Poniedziałkowy handel na GPW rozpoczął się całkiem mocno, od zwyżki WIG20 o 0,7 proc., a z czasem było tylko lepiej. Ostatecznie indeks dużych spółek zyskał aż 3,4 proc. i zakończył notowania na poziomie 2335 pkt. Jak wskazywali eksperci, indeks niemal zamknął lukę spadkową z poprzedniego poniedziałku, jednak strefa 2340-2350 pkt może działać teraz jako opór. Największym firmom próbowały dotrzymywać kroku te średnie – indeks mWIG40 poszedł w górę o 2,8 proc. Skupiający małe spółki sWI80 zyskał 1,2 proc.
Nasz rynek był wczoraj najsilniejszy na świecie, nadrabiając w ten sposób zaległości z poprzedniego tygodnia, gdy spisywał się słabiej niż rynki bazowe. Na głównych rynkach nie obserwowaliśmy wczoraj żadnych znaczących zmian. W Europie mimo udanego początku we Frankfurcie DAX skończył sesję w okolicach zera, w Paryżu CAC40 spadł o 0,3 proc., a w Londynie FTSE-100 zyskał 0,5 proc. Podobnie było na Wall Street.
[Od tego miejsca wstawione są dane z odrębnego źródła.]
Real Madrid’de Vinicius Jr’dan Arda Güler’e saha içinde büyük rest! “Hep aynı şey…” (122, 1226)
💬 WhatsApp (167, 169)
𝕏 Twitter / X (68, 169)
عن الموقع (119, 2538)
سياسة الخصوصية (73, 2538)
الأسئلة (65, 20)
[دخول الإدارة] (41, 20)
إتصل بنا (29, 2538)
S&P 500 finiszował dokładnie w punkcie odniesienia, a Nasdaq Composite wzrósł o marne 0,2 proc. Analitycy spekulują, że wyhamowanie odbicia nie wróży amerykańskiemu rynkowi najlepiej i może stanowić zaproszenie dla niedźwiedzi.
Inwestorzy w USA, ale też na całym globie wciąż zastanawiają się, jakie decyzje podejmie we wrześniu i na kolejnych posiedzeniach amerykański Fed. Na to, jak mocne będą cięcia stóp, mogą mieć wpływ dane, które ukażą się dzisiaj i jutro. Chodzi o odczyty inflacji w USA – dzisiaj PPI, czyli inflacji producenckiej, a jutro konsumenckiej CPI. Przed startem dzisiejszych notowań na Starym Kontynencie nastroje były umiarkowanie pozytywne. Z rana wyróżnił się japoński Nikkei 225, zyskując ponad 3 proc., ale notowania kontraktów terminowych na indeksy w Europie i USA zyskiwały tylko nieznacznie.
GPW: Przebudzenie mocy
Kamil Cisowski, DI Xelion
Na rynkach europejskich nie działo się w poniedziałek wiele. Początek sesji okazał się wzrostowy, tak jak wskazywały giełdy azjatyckie i notowania kontraktów futures, ale cała sesja przebiegła spokojnie z lekką tendencją spadkową. Najwyższe, około półprocentowe wzrosty notowane były w Londynie i Mediolanie, ale DAX i IBEX zamykały się w okolicach zera, a Stoxx600 i CAC40 nawet poniżej poziomu neutralnego.